After the expansive “Manhatta,” things get back to relative normal with “Wake Me Up When It’s Over,” a slightly tongue-in-cheek expression of the exhaustion and anger recent years have produced, grounded by the Nunnery’s vocal mantra, JT Bates’s first-take drums, and a blistering guitar solo by Jeremy Ylvisaker. Closing out Side One is “Copy That,” another song developed for the Walker show. A warped meditation on sevens over fours, the track is a perfect distillation of how the 95000 has allowed Dosh to easily incorporate other musicians. All the horns—saxes by Mike Lewis and Chris Thomson, trumpet by Jake Baldwin—were recorded live in two takes in Dosh’s backyard.

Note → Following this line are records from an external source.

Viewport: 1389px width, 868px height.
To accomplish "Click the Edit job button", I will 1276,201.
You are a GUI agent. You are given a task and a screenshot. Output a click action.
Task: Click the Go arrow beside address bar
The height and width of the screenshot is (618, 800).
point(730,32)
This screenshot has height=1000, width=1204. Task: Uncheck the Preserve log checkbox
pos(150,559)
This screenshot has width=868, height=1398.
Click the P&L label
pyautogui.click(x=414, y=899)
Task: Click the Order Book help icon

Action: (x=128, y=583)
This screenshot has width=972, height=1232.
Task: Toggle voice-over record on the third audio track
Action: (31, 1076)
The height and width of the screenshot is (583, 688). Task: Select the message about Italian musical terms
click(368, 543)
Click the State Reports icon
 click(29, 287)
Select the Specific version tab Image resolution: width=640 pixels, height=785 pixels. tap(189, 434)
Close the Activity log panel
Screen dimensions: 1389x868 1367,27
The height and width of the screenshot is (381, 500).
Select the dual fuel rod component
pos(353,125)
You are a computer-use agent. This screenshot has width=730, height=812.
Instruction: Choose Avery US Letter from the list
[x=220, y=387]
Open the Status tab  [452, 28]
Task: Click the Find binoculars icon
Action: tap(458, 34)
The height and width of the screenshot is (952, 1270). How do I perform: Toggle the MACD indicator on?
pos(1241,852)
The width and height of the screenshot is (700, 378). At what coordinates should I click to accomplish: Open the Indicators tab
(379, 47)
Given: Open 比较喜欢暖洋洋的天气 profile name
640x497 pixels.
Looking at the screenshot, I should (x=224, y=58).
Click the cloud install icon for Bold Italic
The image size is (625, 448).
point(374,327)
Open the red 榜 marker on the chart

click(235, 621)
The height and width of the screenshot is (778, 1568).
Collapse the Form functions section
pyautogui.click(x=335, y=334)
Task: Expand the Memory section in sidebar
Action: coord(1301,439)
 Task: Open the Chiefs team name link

“Big Floyd,” titled after George Floyd’s nickname, arose from a 2019 visit Dosh paid to the Pittsburgh-based Tobacco, who contributed the song’s stately descending melody. Another track informed in part by grief, “Tomorrow Is in the Bones,” features a poem written and recited by J. B. Best in eulogy for Brendon “Alias” Whitney, the rapper-producer who with Best cofounded Anticon Records, home to much of Dosh’s catalog. The closing track, “If U Strike Me Down,” ranges from chaotic to blissful and features an orchestra of acoustic and mechanical drums played or programmed by Dosh, JT Bates, and Joey Van Phillips.
Martin Dosh was born in Los Angeles but has spent most of his life in Minneapolis. Both his parents were initially called to careers in the church: his father was a priest when he met Martin’s mother, who was training to be a nun. As a teenager, Dosh studied jazz and drums in Massachusetts at Simon’s Rock for two years, and after graduating from SUNY New Paltz, gigging ferociously around the Northeast with his band Como Zoo, returned in his mid-twenties to the Twin Cities.
There, he fell in with a scene of players variously or equally interested in hip-hop, jazz, electronica, funk, ambient music, R&B, and rock. His debut solo album was released to acclaim in 2003. While attracting a devoted following for his own music, Dosh worked widely as a supporting musician and collaborator, touring and recording with Bird, Gaelynn Lea, Bonnie “Prince” Billie, Jel, Gayngs, and who knows what else.